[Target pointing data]
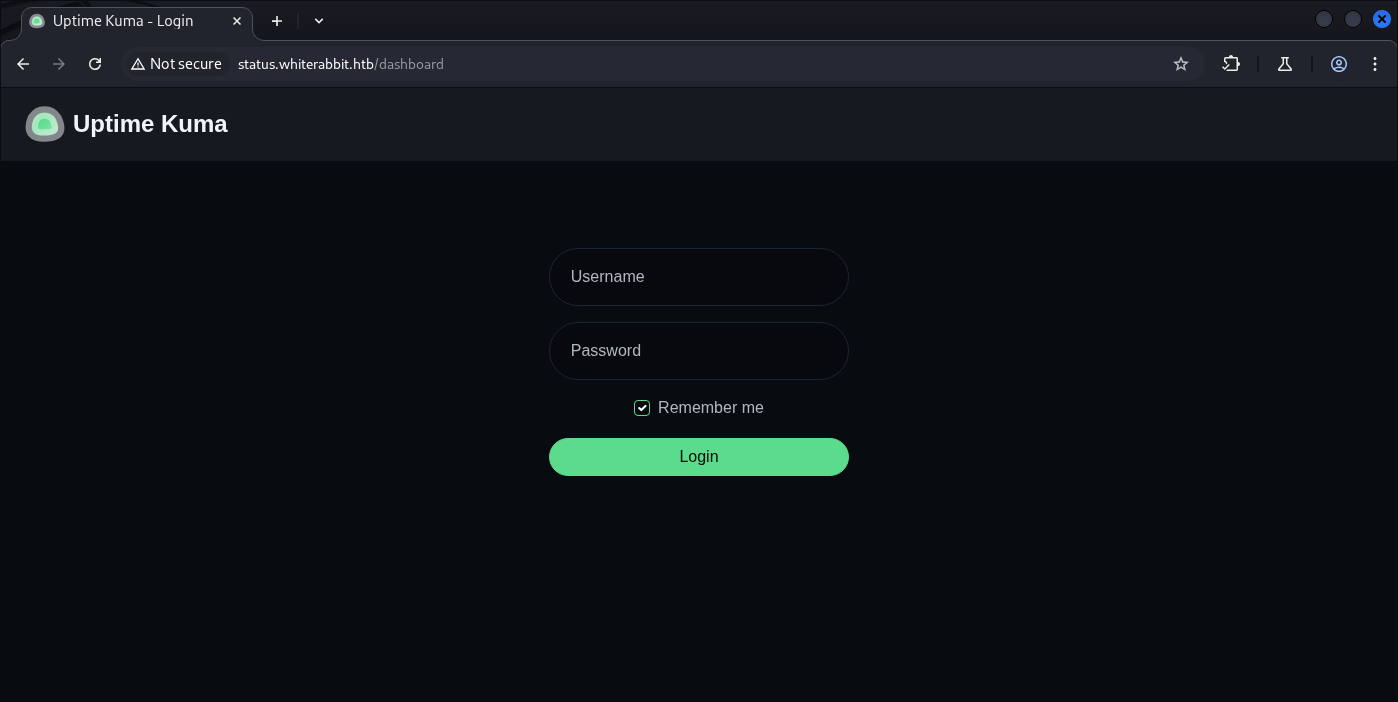Go back using the browser back arrow
The height and width of the screenshot is (702, 1398).
click(x=23, y=64)
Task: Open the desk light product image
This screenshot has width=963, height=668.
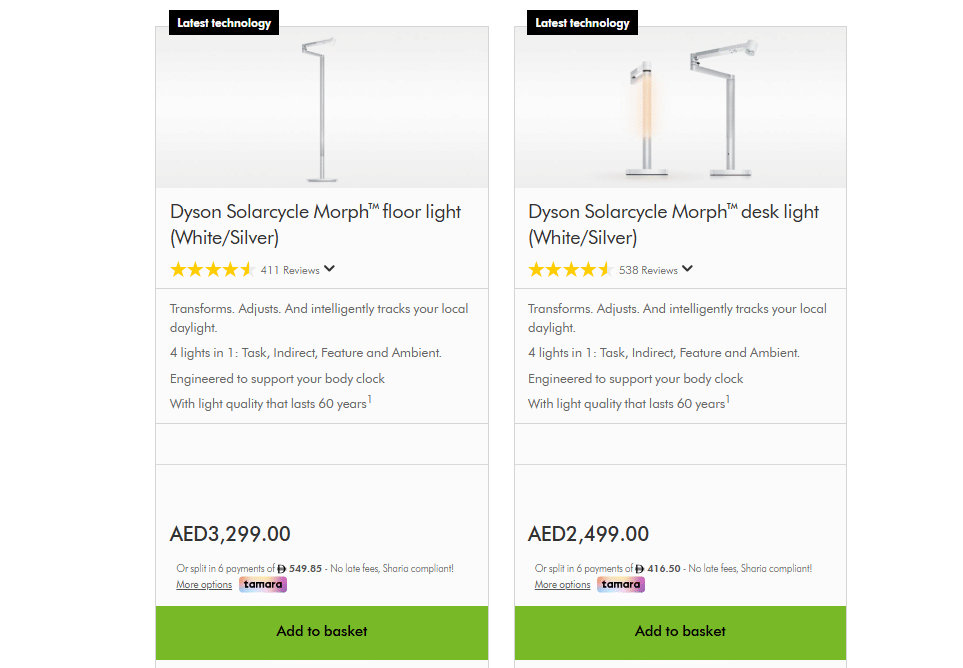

= WHAT IS EXPECTED =
Reproduce each line of the material above verbatim, leaving out the pictures.

= THE RESPONSE =
Go back using the browser back arrow
The height and width of the screenshot is (702, 1398).
click(x=23, y=64)
Task: Open the desk light product image
This screenshot has width=963, height=668.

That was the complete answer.